Specialists began to recommend residential treatment. They worried that Ellie might one day fatally hurt her siblings.

So three months ago, the family did the unthinkable -- they sent their adoptive daughter, now 7, to Washington state to live with another family. They might have the expertise and emotional distance from the troubled child to cope with her.

"I just never, in my life, could imagine even associating with having to let my baby go," said Gertz, 47, a marketing specialist. "I will always love my Ellie."

"Our family was being destroyed," she said after seeing 38 specialists and spending hundreds of thousands of dollars to help Ellie. "Our savings is gone.
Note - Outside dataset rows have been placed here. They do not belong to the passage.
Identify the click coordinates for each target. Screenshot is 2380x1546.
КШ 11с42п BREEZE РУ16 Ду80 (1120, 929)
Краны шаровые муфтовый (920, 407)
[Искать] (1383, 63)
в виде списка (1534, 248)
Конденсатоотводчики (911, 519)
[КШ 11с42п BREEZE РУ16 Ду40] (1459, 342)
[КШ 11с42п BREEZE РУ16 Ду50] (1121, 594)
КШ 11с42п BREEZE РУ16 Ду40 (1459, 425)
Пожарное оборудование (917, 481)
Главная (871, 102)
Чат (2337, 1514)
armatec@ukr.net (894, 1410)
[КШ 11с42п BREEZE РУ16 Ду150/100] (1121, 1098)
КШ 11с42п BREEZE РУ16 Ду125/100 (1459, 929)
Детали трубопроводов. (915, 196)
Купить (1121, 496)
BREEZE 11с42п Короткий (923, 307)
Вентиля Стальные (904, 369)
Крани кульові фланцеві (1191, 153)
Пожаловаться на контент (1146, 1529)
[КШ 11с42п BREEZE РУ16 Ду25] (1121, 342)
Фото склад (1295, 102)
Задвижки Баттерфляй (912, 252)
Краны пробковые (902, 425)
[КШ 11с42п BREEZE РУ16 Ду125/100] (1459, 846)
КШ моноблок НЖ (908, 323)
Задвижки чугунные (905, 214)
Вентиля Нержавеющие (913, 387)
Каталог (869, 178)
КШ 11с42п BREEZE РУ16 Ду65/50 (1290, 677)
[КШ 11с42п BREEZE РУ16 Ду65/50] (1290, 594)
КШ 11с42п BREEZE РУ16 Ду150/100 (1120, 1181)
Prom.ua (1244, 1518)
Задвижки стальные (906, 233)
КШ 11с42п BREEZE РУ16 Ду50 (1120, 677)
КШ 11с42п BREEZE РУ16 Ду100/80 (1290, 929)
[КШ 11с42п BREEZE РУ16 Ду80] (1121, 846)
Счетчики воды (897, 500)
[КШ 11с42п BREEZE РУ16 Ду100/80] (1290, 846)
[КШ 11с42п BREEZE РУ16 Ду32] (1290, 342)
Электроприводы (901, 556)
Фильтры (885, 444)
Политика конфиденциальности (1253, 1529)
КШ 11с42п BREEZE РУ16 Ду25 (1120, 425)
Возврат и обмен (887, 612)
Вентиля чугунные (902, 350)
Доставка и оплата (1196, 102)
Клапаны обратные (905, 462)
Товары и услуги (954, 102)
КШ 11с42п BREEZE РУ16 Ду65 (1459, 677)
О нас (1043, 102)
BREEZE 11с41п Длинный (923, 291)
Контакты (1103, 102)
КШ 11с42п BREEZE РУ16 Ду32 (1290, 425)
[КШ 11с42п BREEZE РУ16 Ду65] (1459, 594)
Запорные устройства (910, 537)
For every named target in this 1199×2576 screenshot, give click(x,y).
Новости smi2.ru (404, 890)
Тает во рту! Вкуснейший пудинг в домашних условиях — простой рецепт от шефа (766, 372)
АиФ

We have paid out of our pocket everything to take care of our daughter."

Gertz was so stressed that Ellie could explode at a moment's notice, battering her little sister's Talia's head against the wall, that she was getting chest pains. "I had to watch Ellie like a hawk," she said.

Theirs is not an adoption-gone-wrong story. Gertz said she would adopt again in a heartbeat.

Instead, Ellie's lack of impulse control, inability to bond and neurological problems were diagnosed as having been caused by FASD -- a condition that affects as many children as autism, yet gets a fraction of the medical attention and resources.

The child's biological mother was an addict, but the worst of her vices -- crack cocaine, PCP, heroin and methamphetamine -- were nothing compared to the alcohol that had ravaged Ellie's developing brain in the first trimester of pregnancy.

"Even after all the drugs our birth mother did, it was the alcohol which left Ellie with the legacy she had," Gertz said on "GMA."

Lori Gertz and her husband Craig, a lawyer, have faced roadblocks at every turn, first diagnosing her condition and then getting support services.

And now, they have entered in to an arrangement called third-party guardianship, because they cannot afford the $160,000 a year for a residential treatment program.

They have handed over full control of Ellie's education and upbringing for a year, when the families will then make a final decision about her care.

"At the end of the year, we're going to all sit down and see what's next for Ellie and what's the next step," said Craig Gertz.

Lori Gertz decided to go public with her story because of the "shame and guilt" that she feels, unable to nurture the daughter she loves as much as her two biological children, Jonah, now 11, and Talia, 5.

"I could not be everything I promised to the child," she said.

She started a blog about FASD, and hopes to help others by sharing her journey with Ellie in a book, "Not of My Womb: Parenting the Legacy of an Addict."